Thyroid-stimulating hormone (TSH) is the principal test; free T4 and free T3 help interpret thyroid status; goal is usually specific TSH ranges in treatment.
What is thyroglobulin (Tg) used for?
A thyroid follicular cell product; used to monitor for recurrence or persistence of well-differentiated thyroid carcinoma.
What is calcitonin and its clinical use?
Hormone produced by parafollicular C cells; a tumor marker for medullary thyroid carcinoma (MTC).
What are TPO antibodies and Tg antibodies?
Autoantibodies against thyroid peroxidase (TPO) and thyroglobulin (Tg); associated with Hashimoto thyroiditis and autoimmune thyroid dysfunction.

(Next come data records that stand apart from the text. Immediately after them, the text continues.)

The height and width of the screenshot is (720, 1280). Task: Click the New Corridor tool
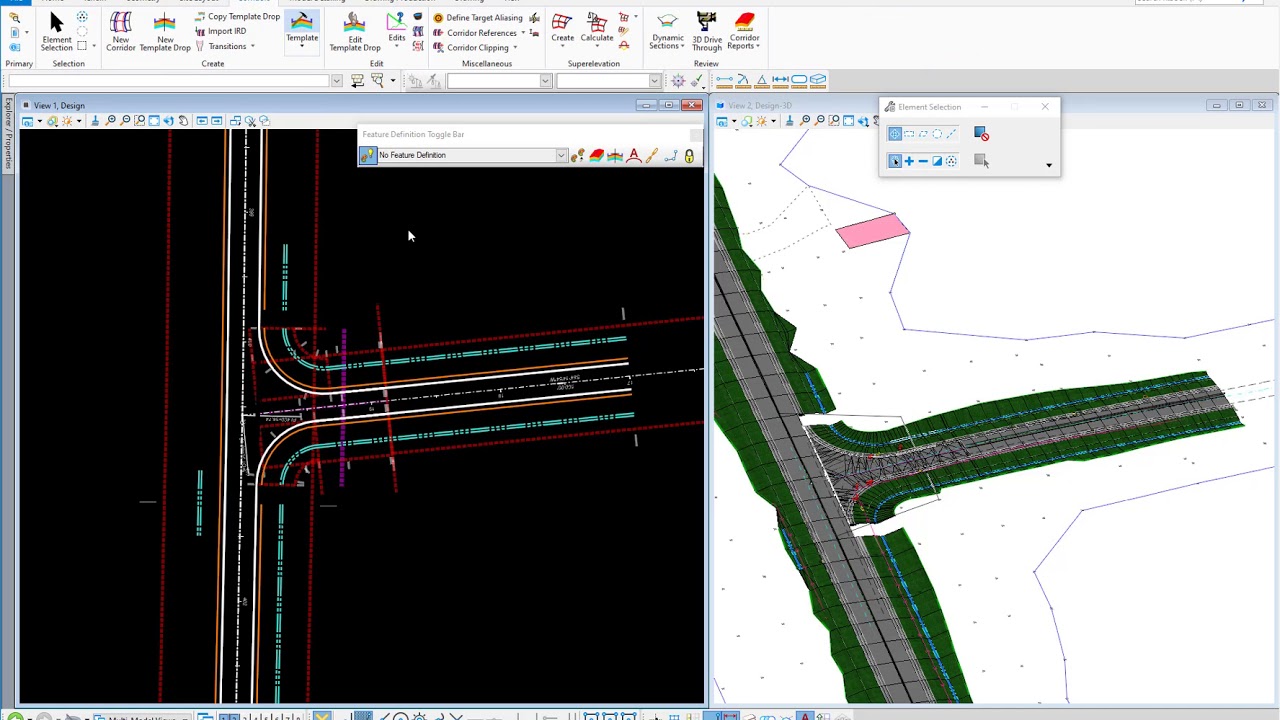(120, 31)
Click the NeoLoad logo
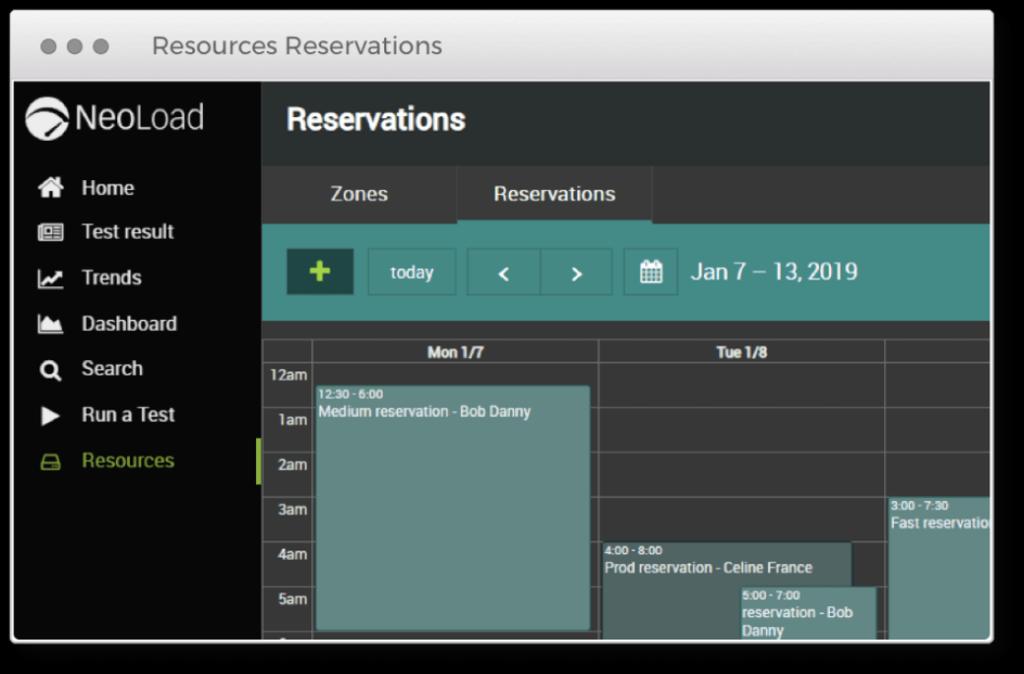Image resolution: width=1024 pixels, height=674 pixels. (115, 118)
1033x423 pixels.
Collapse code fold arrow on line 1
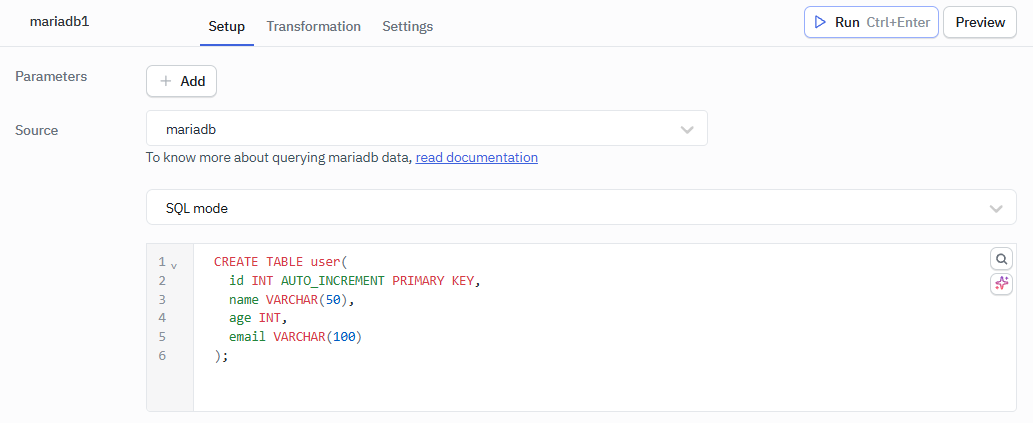[x=174, y=266]
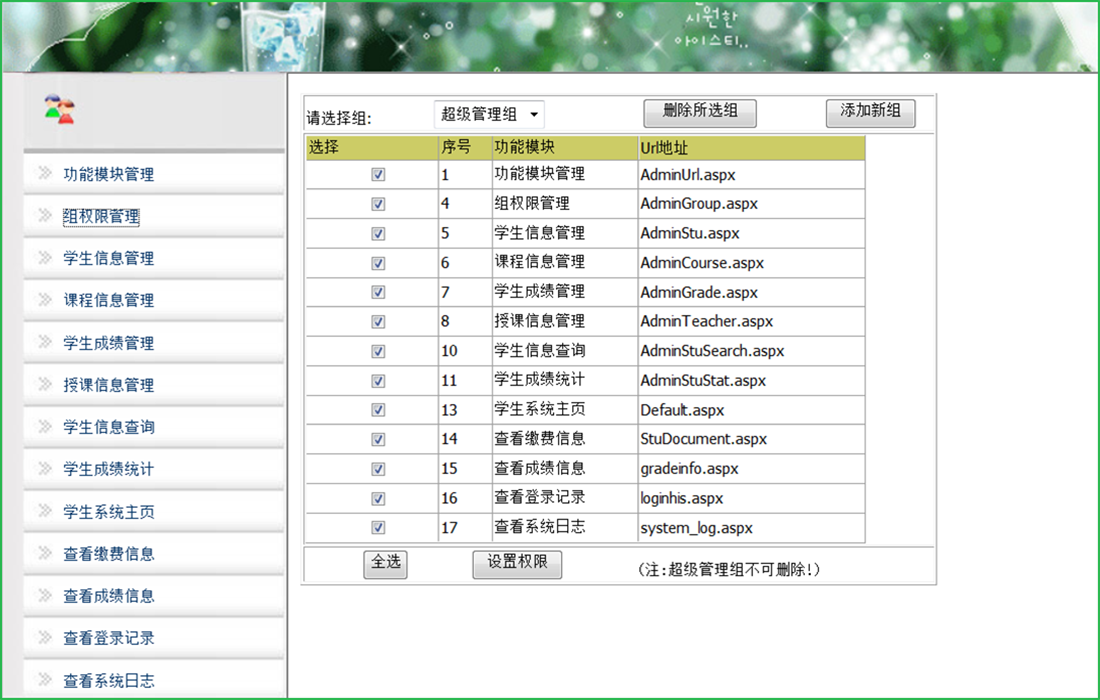Click the users icon above the sidebar
The height and width of the screenshot is (700, 1100).
(x=59, y=109)

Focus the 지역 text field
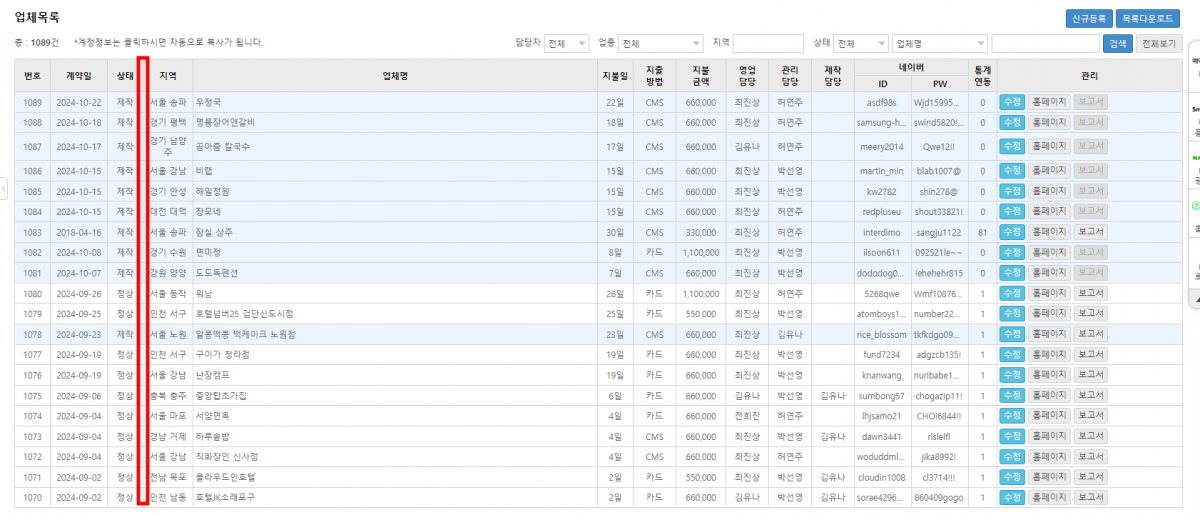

What are TRAb (TSH receptor antibodies)?
Antibodies against the TSH receptor; implicated in Graves disease and can predict disease activity and remission.
What is Graves disease?
Autoimmune hyperthyroidism caused by TSH receptor-stimulating antibodies; often with goiter and ocular features; suppression of TSH with elevated T3/T4.
Why is urinary iodine measurement important?
Iodine is required for thyroid hormone production; urinary iodine excretion estimates dietary iodine intake and helps interpret thyroid function tests.
Why is newborn TSH screening important?
Early detection of congenital hypothyroidism; thresholds guide retesting (e.g., TSH values guiding follow-up).
What is L-thyroxine (L-T4) therapy and its goal?
Replacement therapy for hypothyroidism; goal is achieving a TSH in the reference range (often 0.5–2.0 mIU/L in adults).
What is calcitonin’s role in thyroid cancer management?
Marker for medullary thyroid carcinoma (MTC); monitored after thyroidectomy to assess residual or metastatic disease.
What is neonatal hypothyroidism?
Congenital deficiency of thyroid hormone production or action; screened via newborn screening; requires treatment to prevent developmental delay.
What is Hashimoto thyroiditis?
Autoimmune thyroiditis with anti-TPO and anti-Tg antibodies; typically causes hypothyroidism with elevated TSH.